## Overview
The core data types suppoted in pandas objects are float, int, bool, datetime64[ns], timedelta[ns], and object.  Defualt types are int64 and float64 for integers and floats respectively. This notebook reviews the core concepts of:
* text to numeric
* numeric to text
* float to int
* string (object) to boolean
* int to boolean
* datetimes





To use you need to have python installed and jupyterlab.  </br>
The code assumes you have a basic familiarity with python syntax and use. It also assumes you are familiar with head, tail, and info functions for series and dataframes covered in earlier lessons.
## Packages Needed
* sys
* pandas
* numpy

In [None]:
import sys

!{sys.executable} -m pip install numpy
!{sys.executable} -m pip install pandas

'''
Using "!{sys.executable} -m pip install"   instead of "!pip install"
ensures that the install is done in the context and kernel currently running
the notebook. This is a recommended best practice and I try to use this method within
notebooks as I try to default to what I would want to see if I was collaborating with
a group.
'''

import numpy as np
import pandas as pd

## String and Numerics

In [None]:

text_num = "42"
print(type(int(text_num)))
print(type(pd.to_numeric(text_num)))

In [None]:
text_num = "42.0"
print(type(float(text_num)))
print(type(pd.to_numeric(text_num)))

In [None]:
text_num = "42."
print(type(float(text_num)))
print(type(pd.to_numeric(text_num)))

In [None]:
text_num_series = pd.Series(data=["42", "8675309", "100"])
new_series = pd.to_numeric(text_num_series)
new_series.info

In [None]:
text_num_series = pd.Series(data=["42.0", "8675309", "100"])
new_series = pd.to_numeric(text_num_series)
new_series.info

In [None]:
# but we cant do this:
new_series = float(text_num_series) #will fail

In [None]:
text_num_df = pd.DataFrame(data= text_num_series, columns=["text"])
text_num_df.info()

In [None]:
text_num_df["nums"] = pd.to_numeric(tex_num_df["text"])
text_num_df.head()

In [None]:
text_num_df.info()

In [None]:
### astype

In [None]:
# to be specific on type conversion we would use astype... but it may be confusing
# for example based on our previous examples it would seem like both of these would
# work but it wont
text_num_df["floats"] = text_num_df["text"].astype("float") # works
text_num_df["ints"] = text_num_df["text"].astype("int") # wont work because of a float string

In [None]:
# but this will
text_num_df["ints"] = pd.to_numeric(tex_num_df["text"]).astype("int")
text_num_df.head()


In [None]:
text_num_df.info()

In [None]:
# going numberic to a string is easy peasy
text_num_df["string"] = text_num_df["floats"].astype("str")
text_num_df.head()

In [None]:
text_num_df.info()

In [None]:
#for an existing columns there are two options:
text_num_df2 = pd.DataFrame(data= text_num_series, columns=["text"])
text_num_df2["text"] = text_num_df2["text"].astype('float')

◆ **TASK DESCRIPTION**:
According to the pandas type-conversion notebook above, what are the default types for integers and floats?

◆ **PROVIDED MATERIAL**:
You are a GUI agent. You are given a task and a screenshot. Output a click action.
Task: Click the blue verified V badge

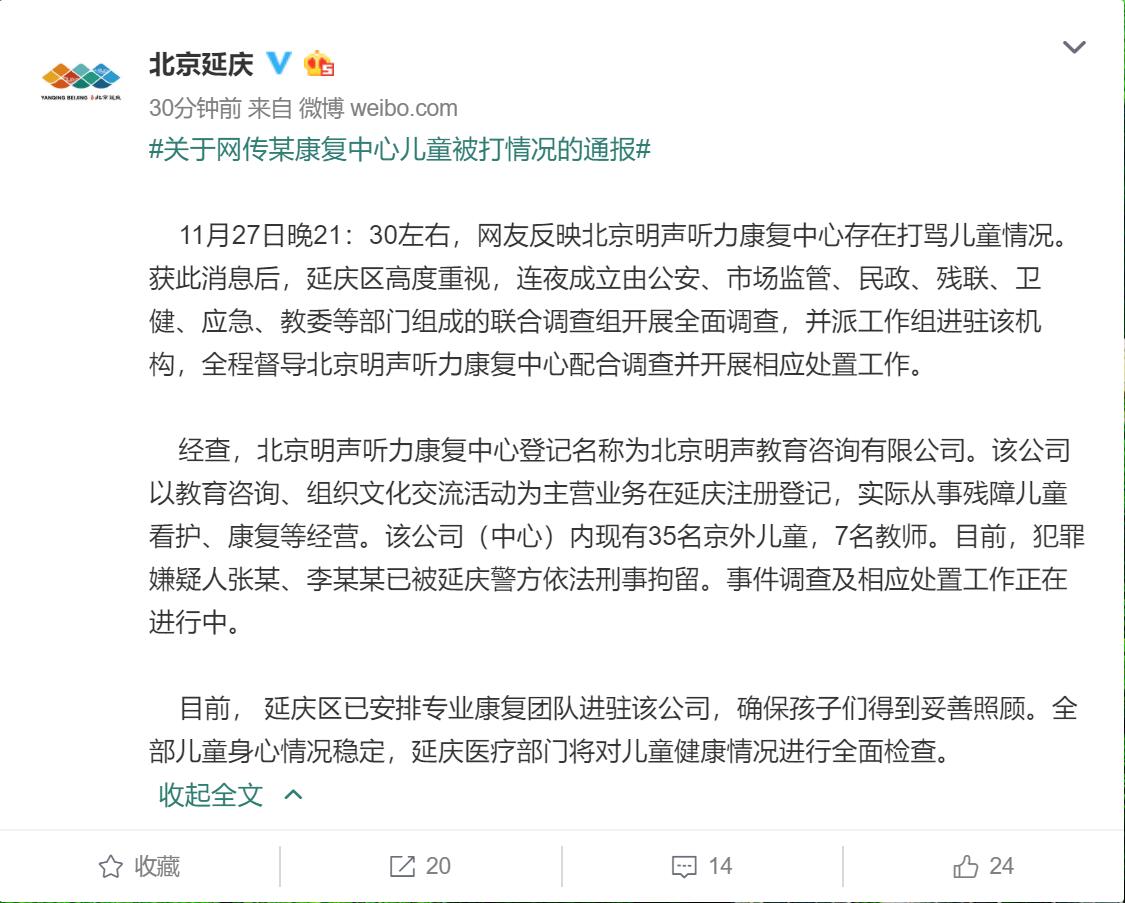coord(279,64)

◆ **ANSWER TO THIS TASK**:
int64 for integers and float64 for floats.